CA Walks Out

By Cate Pitterle, ’20

April 20th started out like any other day at Cary Academy. But at 10:00 AM, almost 50% of the upper school walked out of class and down to the track for a rally commemorating the 19th anniversary of the Columbine shooting. The rally also honored the victims of gun violence in American schools, including the 17 students and teachers killed at Marjory Stoneman Douglas High School in Parkland, FL, on February 14th.

During the rally, calls for gun reform rang out both from the students and speakers. “Why do we walk out today? We walk out to show our politicians our lives are more than statistics in a history book,” said junior Lily Levin in her opening remarks. “I demand gun reform because though I am from a safe school in a safe area, Marjory Stoneman Douglas was a safe school.”

Also present was Rep. Grier Martin (D), a member of the North Carolina House and outspoken advocate for gun reform. “We have failed you,” he said of legislators’ fruitless attempts to tighten federal and state gun laws. “Not only have we failed to make progress on gun safety, we have taken steps backwards.”

Although Florida passed gun reform laws after the Parkland massacre, most other states– and the U.S. Congress– have yet to follow. Although Louisiana, Oregon, Rhode Island, and Vermont have all proposed legislation regarding gun safety, only the three latter states were successful in passing it. Louisiana’s state legislature voted to kill a bill that would have raised the legal age to buy a gun to 21. North Carolina, on the other hand, has not passed a gun-related law since 2015, and then it was to approve a pro-gun-rights law.

Some students say this lack of action is unacceptable. “We must face the facts. Our leaders and representatives must face the facts,” said Leah Rhode, a junior, in a speech. “The numbers speak for us. The 13,286 people who die every year of gun violence speak for us.”
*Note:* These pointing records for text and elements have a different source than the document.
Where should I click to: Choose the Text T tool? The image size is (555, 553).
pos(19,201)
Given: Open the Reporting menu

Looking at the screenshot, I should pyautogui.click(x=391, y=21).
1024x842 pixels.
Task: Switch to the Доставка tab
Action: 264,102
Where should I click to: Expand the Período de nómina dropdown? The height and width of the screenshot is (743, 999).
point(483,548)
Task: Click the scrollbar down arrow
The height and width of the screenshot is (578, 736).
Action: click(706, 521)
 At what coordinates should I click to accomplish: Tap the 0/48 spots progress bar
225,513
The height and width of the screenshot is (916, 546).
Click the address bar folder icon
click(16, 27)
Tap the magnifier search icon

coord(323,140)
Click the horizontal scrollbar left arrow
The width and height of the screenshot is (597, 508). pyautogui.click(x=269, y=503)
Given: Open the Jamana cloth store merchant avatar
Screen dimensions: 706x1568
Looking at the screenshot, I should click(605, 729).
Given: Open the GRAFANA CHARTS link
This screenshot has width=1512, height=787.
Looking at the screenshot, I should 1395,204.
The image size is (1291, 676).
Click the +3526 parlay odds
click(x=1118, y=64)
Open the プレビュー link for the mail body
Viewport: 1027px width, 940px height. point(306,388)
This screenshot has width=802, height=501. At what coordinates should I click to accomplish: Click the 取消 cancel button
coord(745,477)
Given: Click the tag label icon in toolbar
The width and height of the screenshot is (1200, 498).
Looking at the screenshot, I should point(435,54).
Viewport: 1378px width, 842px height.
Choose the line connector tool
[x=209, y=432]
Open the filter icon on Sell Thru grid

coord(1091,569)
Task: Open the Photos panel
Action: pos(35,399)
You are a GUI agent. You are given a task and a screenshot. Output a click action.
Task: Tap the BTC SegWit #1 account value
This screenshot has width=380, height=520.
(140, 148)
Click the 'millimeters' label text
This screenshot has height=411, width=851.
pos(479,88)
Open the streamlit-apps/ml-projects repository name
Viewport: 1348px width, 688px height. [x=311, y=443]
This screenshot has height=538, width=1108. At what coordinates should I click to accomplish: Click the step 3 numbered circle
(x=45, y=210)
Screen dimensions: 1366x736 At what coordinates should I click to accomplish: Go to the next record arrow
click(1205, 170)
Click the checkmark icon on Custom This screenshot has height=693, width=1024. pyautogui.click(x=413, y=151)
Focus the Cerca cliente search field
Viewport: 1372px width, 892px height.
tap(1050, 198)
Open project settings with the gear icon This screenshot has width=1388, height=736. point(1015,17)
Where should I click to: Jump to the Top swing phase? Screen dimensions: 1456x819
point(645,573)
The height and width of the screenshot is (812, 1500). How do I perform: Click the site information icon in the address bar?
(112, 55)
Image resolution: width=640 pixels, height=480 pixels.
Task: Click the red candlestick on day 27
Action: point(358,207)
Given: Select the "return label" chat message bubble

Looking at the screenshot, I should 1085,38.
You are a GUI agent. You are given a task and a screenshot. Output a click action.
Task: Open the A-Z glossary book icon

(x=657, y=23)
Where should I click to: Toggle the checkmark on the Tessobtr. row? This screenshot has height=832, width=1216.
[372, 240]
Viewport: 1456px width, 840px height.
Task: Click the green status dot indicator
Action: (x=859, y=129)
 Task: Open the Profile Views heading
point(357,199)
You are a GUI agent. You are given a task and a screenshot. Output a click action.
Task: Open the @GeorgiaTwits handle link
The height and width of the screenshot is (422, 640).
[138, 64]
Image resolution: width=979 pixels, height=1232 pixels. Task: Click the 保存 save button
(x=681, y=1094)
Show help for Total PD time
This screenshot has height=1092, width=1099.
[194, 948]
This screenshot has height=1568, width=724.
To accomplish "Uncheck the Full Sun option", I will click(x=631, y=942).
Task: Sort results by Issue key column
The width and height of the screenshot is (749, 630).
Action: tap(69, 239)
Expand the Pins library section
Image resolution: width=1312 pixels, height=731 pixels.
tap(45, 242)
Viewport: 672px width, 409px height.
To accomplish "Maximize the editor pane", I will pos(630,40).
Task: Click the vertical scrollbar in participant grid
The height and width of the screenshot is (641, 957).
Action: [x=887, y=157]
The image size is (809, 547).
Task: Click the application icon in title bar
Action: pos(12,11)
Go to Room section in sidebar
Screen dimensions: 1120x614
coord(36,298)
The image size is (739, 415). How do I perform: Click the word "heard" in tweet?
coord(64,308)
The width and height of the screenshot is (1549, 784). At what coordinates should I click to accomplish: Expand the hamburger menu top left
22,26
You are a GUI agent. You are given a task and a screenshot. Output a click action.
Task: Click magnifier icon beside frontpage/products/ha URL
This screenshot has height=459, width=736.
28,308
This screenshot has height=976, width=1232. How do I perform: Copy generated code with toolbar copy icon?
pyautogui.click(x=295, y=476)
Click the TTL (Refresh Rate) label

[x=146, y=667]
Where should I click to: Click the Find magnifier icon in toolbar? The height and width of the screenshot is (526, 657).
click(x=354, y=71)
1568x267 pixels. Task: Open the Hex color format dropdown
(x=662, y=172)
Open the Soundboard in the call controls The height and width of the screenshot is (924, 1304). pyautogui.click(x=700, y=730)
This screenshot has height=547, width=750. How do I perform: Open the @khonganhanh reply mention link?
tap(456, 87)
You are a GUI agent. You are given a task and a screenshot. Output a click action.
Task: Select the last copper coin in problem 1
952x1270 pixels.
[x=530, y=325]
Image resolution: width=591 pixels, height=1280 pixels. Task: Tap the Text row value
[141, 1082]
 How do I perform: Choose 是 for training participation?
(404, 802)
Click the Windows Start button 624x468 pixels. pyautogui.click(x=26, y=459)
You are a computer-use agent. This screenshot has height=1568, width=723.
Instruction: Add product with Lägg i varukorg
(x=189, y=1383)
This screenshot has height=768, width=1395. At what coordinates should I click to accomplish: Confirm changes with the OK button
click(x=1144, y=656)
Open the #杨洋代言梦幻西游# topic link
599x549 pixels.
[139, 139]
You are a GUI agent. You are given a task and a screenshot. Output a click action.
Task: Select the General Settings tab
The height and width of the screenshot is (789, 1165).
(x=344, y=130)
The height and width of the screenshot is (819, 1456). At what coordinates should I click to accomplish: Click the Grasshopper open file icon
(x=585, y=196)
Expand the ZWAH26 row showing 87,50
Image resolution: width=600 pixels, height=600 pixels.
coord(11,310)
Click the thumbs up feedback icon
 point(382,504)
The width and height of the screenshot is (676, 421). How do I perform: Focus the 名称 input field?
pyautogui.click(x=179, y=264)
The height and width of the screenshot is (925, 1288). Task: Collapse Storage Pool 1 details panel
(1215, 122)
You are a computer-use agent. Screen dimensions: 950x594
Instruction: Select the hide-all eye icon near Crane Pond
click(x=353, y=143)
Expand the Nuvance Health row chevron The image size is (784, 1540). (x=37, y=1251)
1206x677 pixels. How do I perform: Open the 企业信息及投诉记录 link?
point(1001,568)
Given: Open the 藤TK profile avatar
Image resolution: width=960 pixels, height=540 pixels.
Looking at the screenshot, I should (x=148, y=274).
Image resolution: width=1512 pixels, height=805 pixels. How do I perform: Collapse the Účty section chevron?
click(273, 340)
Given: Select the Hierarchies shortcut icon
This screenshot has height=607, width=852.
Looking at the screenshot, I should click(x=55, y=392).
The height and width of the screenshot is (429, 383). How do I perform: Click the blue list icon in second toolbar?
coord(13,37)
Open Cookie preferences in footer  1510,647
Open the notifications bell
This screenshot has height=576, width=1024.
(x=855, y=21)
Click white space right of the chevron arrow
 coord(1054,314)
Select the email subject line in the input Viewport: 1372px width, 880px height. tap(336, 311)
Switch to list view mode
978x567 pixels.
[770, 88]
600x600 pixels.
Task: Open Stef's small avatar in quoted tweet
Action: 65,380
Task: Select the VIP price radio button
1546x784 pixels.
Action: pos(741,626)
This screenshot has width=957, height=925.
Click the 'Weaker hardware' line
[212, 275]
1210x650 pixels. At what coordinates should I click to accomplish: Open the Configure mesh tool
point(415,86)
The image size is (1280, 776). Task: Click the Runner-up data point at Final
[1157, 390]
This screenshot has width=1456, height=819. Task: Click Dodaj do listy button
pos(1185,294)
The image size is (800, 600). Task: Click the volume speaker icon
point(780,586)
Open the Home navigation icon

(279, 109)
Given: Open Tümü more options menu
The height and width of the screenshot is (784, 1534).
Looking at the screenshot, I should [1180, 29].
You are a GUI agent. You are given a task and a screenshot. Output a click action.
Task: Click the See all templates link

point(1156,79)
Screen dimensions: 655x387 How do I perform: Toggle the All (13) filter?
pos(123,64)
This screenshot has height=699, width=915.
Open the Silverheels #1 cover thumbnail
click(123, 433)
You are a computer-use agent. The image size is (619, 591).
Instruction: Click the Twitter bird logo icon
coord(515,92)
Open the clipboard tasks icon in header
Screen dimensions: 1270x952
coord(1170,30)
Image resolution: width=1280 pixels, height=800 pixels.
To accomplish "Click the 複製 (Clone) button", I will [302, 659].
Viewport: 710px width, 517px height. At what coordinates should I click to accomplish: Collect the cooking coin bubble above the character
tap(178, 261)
Not every student called for more restrictive gun legislation, however. Grant Scotto, a sophomore, held up a different poster than most at the rally: his called for pro-gun rights. “It’s not like I like shootings,” he told me before the rally, “but the gun violence isn’t just about getting rid of guns.” He cited other methods that could be utilized for changing the landscape of American gun violence, including helping and keeping better tabs on those who are dangerously mentally ill.

Regardless of their political views, students at the rally felt sharply the reality of the gun violence persisting in America. And the fears expressed in the students’ speeches– of shootings, of guns, of the reality that this could happen to any one of us– were well-founded. As I sat at the rally, watching Lucy Daley (’18) sing “Somewhere Over the Rainbow” to honor the victims, I received a newsflash on my phone. A student in Florida had been shot in the ankle.